看護学のコア解説
この問題は、
ネフローゼ症候群 (Nephrotic syndrome)の最も特徴的な臨床所見について問うています。ネフローゼ症候群は、糸球体の基底膜の障害により大量の蛋白が尿中に漏れ出すことで発症する一連の症候群です。
重要概念の分析 (Key Concept)
ネフローゼ症候群の診断基準は、
大量の蛋白尿 (Massive proteinuria)(成人で1日3.5g以上)と、それに起因する
低アルブミン血症 (Hypoalbuminemia)(血清アルブミン値
3.0 g/dL未満)です。これらが直接的な病態の根幹であり、他の症状(浮腫、高脂血症など)はこの2つが原因となって二次的に生じます。
正解の根拠 (Answer Rationale)
ここがポイント! 選択肢②の「大量の蛋白尿と低アルブミン血症」は、ネフローゼ症候群を定義づける
必須の所見 (Defining findings)です。蛋白尿によりアルブミンが失われるため、血液中のアルブミン濃度が低下し、その結果、血漿膠質浸透圧が低下して全身性の浮腫が生じます。
誤答の分析 (Distractor Analysis)
混同注意! ①の「血尿と側腹部痛」は、
急性糸球体腎炎 (Acute glomerulonephritis)でよく見られる所見です。
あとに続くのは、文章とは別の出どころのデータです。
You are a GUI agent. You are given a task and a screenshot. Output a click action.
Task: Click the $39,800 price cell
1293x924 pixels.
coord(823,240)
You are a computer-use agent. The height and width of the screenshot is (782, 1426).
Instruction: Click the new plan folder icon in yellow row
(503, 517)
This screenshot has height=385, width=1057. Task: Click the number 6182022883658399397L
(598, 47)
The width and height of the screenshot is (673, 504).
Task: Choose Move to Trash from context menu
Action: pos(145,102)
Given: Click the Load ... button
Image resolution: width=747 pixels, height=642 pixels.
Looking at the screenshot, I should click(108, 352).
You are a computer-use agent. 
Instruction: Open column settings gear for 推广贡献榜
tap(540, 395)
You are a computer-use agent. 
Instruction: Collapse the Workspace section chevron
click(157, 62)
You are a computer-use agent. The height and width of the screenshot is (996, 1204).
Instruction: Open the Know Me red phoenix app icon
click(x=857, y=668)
ネフローゼ症候群では血尿は顕微鏡的血尿程度で、痛みは通常伴いません。
③の「乏尿と高窒素血症」は、
急性腎障害 (Acute kidney injury, AKI)や末期腎不全の特徴です。ネフローゼ症候群では、初期の糸球体濾過量 (GFR) は保たれていることが多く、必ずしも乏尿や高窒素血症を伴いません。
④の「高血圧と末梢神経障害」は、
慢性腎臓病 (Chronic kidney disease, CKD)の末期や、糖尿病性腎症の進行期に見られる合併症です。ネフローゼ症候群単独の直接的な特徴ではありません。
関連概念の整理 (Related Concepts)
ネフローゼ症候群の「四大徴候」は、①大量蛋白尿、②低アルブミン血症、③浮腫(特に眼瞼・顔面、下腿)、④高脂血症です。浮腫は低アルブミン血症に起因する所見であり、高脂血症は肝臓でのアルブミン合成亢進に伴うリポ蛋白合成の増加が原因です。
概念のまとめ
ネフローゼ症候群の本質は「糸球体の透過性亢進→大量のアルブミン喪失→低アルブミン血症」という一連の流れです。診断のカギは尿と血液検査にあります。
一目で比較!
| 疾患 | 特徴的な所見 | 主な病態 |
|---|
| ネフローゼ症候群 | 大量蛋白尿、低アルブミン血症、浮腫、高脂血症 | 糸球体基底膜の障害による蛋白漏出 |
| 急性糸球体腎炎 | 血尿、蛋白尿(軽度〜中等度)、浮腫、高血圧、乏尿 | 免疫複合体の沈着による糸球体の炎症 |
| 急性腎障害 (AKI) | 乏尿/無尿、高窒素血症、電解質異常 | 急激な腎機能の低下 |
解剖生理と薬理のポイント
糸球体は血液を濾過するフィルターの役割をしています。ネフローゼ症候群では、このフィルターに穴が開いたような状態になり、大きな分子であるアルブミン(分子量約66,000)まで尿中に漏れ出してしまいます。治療の第一選択薬は
副腎皮質ステロイド (Corticosteroids)です。免疫反応を抑制し、糸球体の炎症と透過性亢進を改善させることを目的とします。
暗記のコツとゴロ合わせ
ネフローゼの特徴を覚えるゴロ:「
プロ(蛋白尿)が低(低アルブミン)いから、浮(浮腫)いてコレ(高脂血症)がたまる」。病態の因果関係(蛋白尿→低アルブミン→浮腫)も一緒に覚えられます。
国試頻出ポイント
ネフローゼ症候群は「四大徴候」とその病態生理(なぜ浮腫が起こるか)が頻出です。また、ステロイド治療に伴う副作用(易感染性、ムーンフェイス、高血糖など)や、浮腫に対する看護ケア(安静、塩分・水分制限、皮膚観察)も合わせて問われます。
国試出題パターンの変化に注意!
「ネフローゼ症候群の患者に認められる所見は?」という直接的な問い方のほか、「浮腫を認める患者の検査データの解釈(尿蛋白/血清アルブミン値の組み合わせ)」や、「ステロイド服用中の患者への看護指導で優先すべき内容は?」といった応用問題として出題されることも多いです。